Robert Marquand of the Christian Science Monitor reports that while discussions about aid were a part of the discussion at the London conference, “clear signals were also delivered that the U.S. and its NATO allies are crafting a departure strategy and determined to transfer security responsibility to Kabul within five years.”
“The back story and underlying meaning of the Jan. 28 conference appears to be a slow but inexorably developing script of transition, handoff, and departure. The conference communique and language of UN, NATO, US, and UK diplomats here was rife with “timelines” and “deadlines,” and laden with allusions of exit,” Marquand writes.

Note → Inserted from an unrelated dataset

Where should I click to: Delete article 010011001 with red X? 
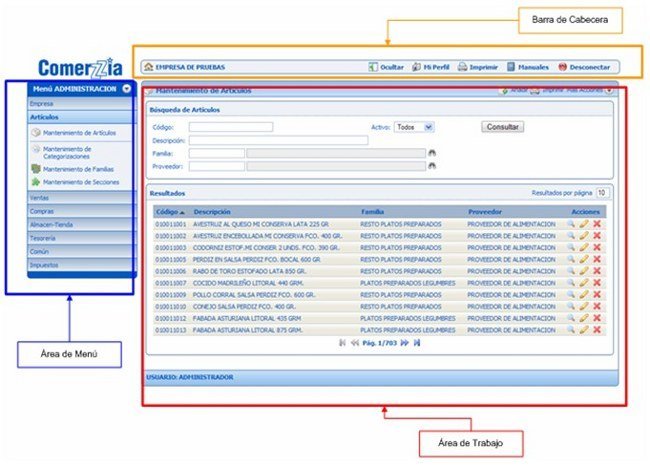597,225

Meanwhile, in Afghanistan, coalition troops are preparing for an anti-Taliban offensive, reports Lionel Barber of the Financial Times. Barber writes that Camp Bastion – a British military base in Afghanistan – is “heaving with activity.”
“Hercules C-17 heavy transport aircraft roar in and out, while Chinook, Merlin and Puma helicopters kick up clouds of red dust. A deserted airstrip three years ago, Camp Bastion, in the violent Afghan province of Helmand, is today handling more cargo than London’s Gatwick airport and more traffic than Luton,” Barber writes.
“If we fight in [Helmand Province] this summer, we will give the Taliban a hell of a pasting,” he quotes one British official as saying.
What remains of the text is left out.